To find the gravitational potential at a point located 0.25r from one mass towards another mass, we can follow these steps: ### Step 1: Understand the Setup We have two point masses, both of mass \( m \), separated by a distance \( r \). We need to find the gravitational potential at a point \( P \) which is located at a distance of \( 0.25r \) from one of the masses (let's call it mass 1) and \( 0.75r \) from the other mass (mass 2). ### Step 2: Write the Formula for Gravitational Potential The gravitational potential \( V \) due to a point mass \( m \) at a distance \( d \) is given by the formula: \[ V = -\frac{Gm}{d} \] where \( G \) is the gravitational constant. ### Step 3: Calculate the Potential Due to Mass 1 The distance from mass 1 to point \( P \) is \( 0.25r \). Therefore, the potential \( V_1 \) at point \( P \) due to mass 1 is: \[ V_1 = -\frac{Gm}{0.25r} = -\frac{Gm}{\frac{1}{4}r} = -\frac{4Gm}{r} \] ### Step 4: Calculate the Potential Due to Mass 2 The distance from mass 2 to point \( P \) is \( 0.75r \).
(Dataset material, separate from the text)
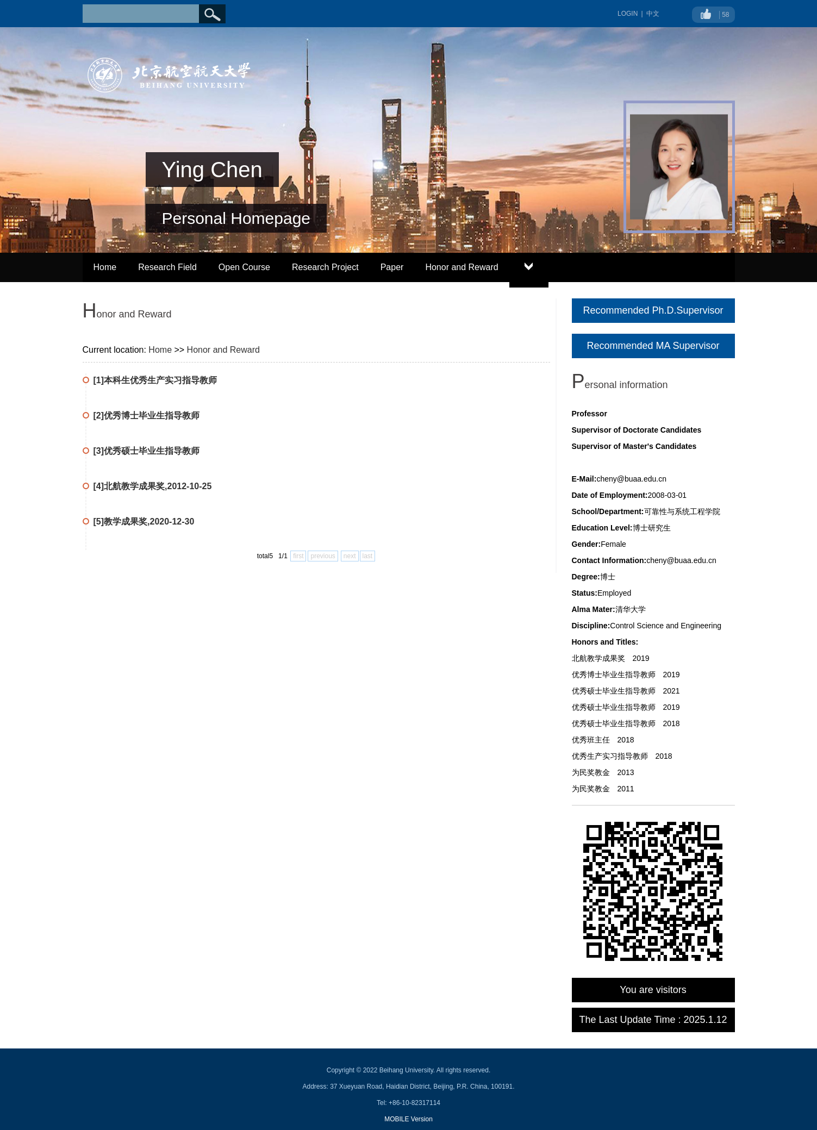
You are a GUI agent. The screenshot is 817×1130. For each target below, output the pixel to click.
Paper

Therefore, the potential \( V_2 \) at point \( P \) due to mass 2 is: \[ V_2 = -\frac{Gm}{0.75r} = -\frac{Gm}{\frac{3}{4}r} = -\frac{4Gm}{3r} \] ### Step 5: Combine the Potentials The total gravitational potential \( V \) at point \( P \) is the sum of the potentials due to both masses: \[ V = V_1 + V_2 = -\frac{4Gm}{r} - \frac{4Gm}{3r} \] ### Step 6: Simplify the Expression To combine these fractions, we need a common denominator. The common denominator for \( r \) and \( 3r \) is \( 3r \): \[ V = -\frac{12Gm}{3r} - \frac{4Gm}{3r} = -\frac{12Gm + 4Gm}{3r} = -\frac{16Gm}{3r} \] ### Final Answer Thus, the gravitational potential at point \( P \) is: \[ V = -\frac{16Gm}{3r} \]